━━━━━ DATASET RECORDS

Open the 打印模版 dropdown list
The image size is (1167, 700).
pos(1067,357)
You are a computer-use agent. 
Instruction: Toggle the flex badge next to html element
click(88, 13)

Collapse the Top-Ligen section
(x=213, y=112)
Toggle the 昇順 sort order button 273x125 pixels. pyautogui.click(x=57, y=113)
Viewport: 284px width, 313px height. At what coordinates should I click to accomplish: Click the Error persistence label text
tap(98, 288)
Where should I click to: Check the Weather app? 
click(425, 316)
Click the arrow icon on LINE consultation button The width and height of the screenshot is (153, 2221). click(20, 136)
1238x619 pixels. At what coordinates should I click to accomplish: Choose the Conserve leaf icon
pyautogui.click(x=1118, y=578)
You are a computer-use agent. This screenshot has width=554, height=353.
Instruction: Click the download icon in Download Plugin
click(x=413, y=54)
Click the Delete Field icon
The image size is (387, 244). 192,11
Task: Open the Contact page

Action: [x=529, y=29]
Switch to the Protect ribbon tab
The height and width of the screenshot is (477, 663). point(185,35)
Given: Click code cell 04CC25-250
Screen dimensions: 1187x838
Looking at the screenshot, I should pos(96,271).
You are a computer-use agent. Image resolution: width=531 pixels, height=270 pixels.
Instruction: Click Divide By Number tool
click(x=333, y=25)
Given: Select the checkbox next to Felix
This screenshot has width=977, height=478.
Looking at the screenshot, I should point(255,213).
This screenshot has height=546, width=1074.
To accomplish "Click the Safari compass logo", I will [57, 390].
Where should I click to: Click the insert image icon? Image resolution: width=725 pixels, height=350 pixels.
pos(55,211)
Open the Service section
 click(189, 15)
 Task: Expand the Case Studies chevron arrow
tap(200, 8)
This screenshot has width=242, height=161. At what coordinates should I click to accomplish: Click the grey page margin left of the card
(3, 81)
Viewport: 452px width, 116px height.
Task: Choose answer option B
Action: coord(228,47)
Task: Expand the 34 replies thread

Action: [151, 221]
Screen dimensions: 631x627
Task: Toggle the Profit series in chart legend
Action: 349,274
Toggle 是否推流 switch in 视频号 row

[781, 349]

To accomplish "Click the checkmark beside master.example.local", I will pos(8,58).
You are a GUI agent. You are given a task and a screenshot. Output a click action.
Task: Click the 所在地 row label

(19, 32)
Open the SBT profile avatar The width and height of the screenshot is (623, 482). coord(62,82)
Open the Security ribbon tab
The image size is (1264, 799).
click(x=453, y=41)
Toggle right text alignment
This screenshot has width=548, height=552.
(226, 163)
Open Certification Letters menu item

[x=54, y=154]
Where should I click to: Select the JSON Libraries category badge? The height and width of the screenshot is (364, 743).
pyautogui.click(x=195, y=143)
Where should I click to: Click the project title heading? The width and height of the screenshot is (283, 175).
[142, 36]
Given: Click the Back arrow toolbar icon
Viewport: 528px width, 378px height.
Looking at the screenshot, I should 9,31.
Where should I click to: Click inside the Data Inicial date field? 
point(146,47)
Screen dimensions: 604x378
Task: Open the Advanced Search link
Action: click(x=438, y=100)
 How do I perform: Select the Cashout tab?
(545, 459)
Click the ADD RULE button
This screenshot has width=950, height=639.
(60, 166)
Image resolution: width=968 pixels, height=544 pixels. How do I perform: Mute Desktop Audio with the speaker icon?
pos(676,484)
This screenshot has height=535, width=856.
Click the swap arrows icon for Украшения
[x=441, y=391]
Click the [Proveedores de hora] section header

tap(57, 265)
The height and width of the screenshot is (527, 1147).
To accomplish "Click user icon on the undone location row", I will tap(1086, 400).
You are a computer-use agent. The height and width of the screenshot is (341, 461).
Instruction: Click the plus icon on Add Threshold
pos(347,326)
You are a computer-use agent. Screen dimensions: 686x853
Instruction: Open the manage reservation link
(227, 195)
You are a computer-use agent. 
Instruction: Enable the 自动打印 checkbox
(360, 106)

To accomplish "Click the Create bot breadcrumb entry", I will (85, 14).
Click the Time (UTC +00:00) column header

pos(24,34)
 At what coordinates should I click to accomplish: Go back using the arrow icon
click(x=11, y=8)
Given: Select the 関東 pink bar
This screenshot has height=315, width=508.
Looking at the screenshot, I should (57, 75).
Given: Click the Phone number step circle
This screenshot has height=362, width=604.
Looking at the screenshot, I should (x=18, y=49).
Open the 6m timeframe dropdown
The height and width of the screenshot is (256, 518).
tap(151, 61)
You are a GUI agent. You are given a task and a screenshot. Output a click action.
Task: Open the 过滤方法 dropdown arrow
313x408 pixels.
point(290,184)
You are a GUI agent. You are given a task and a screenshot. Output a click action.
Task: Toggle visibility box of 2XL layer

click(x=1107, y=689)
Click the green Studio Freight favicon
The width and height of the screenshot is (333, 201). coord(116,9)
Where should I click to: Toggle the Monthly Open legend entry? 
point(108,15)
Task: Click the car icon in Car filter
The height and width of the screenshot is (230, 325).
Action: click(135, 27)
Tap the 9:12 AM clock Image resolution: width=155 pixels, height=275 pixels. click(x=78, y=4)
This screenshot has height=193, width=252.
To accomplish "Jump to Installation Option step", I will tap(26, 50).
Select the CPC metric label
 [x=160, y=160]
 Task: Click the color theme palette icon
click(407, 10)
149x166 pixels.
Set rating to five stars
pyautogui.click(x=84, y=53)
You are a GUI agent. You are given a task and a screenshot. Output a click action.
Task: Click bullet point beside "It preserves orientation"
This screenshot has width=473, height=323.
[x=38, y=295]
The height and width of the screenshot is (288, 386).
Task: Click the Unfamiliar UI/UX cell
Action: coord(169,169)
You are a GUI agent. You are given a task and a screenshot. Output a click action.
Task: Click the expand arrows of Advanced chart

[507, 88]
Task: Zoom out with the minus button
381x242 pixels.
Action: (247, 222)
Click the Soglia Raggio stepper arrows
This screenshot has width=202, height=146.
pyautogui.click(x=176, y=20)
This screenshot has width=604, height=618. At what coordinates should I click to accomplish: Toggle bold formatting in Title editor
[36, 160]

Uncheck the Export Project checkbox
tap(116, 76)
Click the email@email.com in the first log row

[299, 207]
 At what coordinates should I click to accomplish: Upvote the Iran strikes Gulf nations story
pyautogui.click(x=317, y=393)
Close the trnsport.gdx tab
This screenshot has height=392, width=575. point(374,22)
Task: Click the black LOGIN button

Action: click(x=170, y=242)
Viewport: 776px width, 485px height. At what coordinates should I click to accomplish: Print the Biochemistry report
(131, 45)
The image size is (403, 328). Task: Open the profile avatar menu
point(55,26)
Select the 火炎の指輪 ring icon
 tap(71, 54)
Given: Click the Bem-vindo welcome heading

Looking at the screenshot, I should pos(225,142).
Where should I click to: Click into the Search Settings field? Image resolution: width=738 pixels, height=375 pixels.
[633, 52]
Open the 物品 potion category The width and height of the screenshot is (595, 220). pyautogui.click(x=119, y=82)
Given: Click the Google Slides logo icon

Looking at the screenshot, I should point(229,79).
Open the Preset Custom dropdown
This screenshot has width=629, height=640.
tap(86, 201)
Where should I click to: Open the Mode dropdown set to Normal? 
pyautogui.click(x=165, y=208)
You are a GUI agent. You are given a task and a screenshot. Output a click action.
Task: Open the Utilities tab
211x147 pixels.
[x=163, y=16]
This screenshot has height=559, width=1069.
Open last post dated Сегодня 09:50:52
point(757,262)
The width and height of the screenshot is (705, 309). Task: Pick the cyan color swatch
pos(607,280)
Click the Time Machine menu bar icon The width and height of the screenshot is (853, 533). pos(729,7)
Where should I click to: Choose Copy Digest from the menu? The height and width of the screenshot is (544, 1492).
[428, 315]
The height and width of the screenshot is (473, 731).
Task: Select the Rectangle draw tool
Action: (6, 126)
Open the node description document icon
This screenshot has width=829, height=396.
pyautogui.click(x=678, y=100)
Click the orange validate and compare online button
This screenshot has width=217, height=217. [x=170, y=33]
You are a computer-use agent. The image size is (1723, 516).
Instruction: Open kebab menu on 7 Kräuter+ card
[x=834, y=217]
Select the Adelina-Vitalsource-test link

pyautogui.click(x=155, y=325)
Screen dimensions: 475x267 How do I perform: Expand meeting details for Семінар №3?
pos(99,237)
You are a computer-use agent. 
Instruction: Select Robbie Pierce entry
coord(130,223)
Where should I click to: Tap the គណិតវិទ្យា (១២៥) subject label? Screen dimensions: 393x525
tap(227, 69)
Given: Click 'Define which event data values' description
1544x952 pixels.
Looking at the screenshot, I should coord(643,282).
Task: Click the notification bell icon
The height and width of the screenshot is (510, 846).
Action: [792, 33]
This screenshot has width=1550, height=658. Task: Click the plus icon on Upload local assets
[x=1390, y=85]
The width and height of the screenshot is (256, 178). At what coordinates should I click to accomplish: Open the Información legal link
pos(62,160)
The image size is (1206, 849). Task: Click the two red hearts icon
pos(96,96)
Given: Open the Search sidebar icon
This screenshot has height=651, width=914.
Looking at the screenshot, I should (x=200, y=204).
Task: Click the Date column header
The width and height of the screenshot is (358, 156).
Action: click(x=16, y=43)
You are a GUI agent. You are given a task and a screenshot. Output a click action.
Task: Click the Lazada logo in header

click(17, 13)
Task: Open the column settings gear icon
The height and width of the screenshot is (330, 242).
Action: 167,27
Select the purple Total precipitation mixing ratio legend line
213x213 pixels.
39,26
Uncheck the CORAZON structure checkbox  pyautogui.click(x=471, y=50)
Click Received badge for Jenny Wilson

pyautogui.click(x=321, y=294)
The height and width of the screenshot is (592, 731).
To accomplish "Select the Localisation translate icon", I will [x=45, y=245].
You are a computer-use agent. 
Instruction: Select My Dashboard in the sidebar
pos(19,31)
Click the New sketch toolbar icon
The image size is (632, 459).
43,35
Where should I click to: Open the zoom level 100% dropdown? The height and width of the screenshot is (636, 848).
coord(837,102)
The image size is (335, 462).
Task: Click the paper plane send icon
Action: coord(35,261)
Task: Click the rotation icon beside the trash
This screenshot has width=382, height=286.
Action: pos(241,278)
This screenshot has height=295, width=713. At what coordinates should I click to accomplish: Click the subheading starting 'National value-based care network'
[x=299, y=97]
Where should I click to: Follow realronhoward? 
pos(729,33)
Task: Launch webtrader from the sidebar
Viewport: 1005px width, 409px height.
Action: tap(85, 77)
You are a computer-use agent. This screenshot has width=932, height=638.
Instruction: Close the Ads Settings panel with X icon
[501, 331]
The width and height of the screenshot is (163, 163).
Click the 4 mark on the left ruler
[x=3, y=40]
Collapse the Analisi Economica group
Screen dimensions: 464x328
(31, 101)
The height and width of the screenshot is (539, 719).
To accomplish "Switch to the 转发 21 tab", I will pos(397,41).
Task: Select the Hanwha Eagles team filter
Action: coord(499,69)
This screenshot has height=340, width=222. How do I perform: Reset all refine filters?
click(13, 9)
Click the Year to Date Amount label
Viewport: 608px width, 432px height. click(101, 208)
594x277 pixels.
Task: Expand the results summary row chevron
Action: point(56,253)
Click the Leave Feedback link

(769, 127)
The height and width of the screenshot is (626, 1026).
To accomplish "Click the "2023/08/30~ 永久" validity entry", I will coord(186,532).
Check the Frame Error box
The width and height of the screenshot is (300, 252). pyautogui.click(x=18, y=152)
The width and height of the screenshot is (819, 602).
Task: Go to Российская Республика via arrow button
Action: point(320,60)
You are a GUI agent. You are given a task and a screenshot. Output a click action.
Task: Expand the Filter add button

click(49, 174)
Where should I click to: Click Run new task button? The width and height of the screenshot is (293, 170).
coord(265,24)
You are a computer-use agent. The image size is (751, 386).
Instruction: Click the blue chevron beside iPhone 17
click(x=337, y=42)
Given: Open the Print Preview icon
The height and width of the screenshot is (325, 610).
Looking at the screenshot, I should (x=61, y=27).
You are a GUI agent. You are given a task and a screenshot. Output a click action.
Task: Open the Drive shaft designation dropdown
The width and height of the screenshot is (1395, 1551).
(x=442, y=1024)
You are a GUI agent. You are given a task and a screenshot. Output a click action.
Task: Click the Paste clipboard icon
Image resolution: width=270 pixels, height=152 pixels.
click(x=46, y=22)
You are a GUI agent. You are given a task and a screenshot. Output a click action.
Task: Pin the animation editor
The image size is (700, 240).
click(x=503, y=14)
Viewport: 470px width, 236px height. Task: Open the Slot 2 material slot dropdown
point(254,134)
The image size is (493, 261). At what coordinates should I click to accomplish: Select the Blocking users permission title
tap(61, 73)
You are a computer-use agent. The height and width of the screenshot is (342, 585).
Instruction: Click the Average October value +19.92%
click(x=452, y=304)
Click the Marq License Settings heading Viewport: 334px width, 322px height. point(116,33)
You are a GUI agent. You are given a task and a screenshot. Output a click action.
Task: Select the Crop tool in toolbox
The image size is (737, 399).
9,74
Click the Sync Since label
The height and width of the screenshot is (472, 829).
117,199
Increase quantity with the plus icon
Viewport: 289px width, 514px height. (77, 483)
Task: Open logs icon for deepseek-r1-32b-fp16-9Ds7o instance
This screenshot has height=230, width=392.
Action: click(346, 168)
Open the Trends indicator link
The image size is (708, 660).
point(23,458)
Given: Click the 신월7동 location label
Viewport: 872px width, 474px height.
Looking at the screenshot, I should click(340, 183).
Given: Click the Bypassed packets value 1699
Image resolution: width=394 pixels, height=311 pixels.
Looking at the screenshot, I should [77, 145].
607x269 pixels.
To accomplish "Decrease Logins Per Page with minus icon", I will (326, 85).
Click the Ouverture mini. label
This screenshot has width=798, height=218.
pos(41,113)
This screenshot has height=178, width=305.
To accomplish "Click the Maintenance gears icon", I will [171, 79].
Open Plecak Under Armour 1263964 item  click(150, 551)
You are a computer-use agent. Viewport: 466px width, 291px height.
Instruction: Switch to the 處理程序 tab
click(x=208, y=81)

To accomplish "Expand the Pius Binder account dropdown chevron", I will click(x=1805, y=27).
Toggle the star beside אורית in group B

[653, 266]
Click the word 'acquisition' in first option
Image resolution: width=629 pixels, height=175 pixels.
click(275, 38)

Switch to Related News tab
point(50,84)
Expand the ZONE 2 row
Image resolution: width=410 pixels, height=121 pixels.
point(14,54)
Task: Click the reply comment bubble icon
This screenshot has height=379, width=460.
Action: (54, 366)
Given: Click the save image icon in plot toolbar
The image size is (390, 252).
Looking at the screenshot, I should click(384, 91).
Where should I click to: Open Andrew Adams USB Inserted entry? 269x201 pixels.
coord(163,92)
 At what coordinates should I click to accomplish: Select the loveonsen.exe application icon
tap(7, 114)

━━━━━━━━━━

TASK DETAILS:
Above is a listing; print exactly its lines from the one with "Task: Click the Date column header" through the one with "Task: Open the column settings gear icon", and no other lines.

EXERCISE RESPONSE:
Task: Click the Date column header
The width and height of the screenshot is (358, 156).
Action: click(x=16, y=43)
You are a GUI agent. You are given a task and a screenshot. Output a click action.
Task: Click the Lazada logo in header

click(17, 13)
Task: Open the column settings gear icon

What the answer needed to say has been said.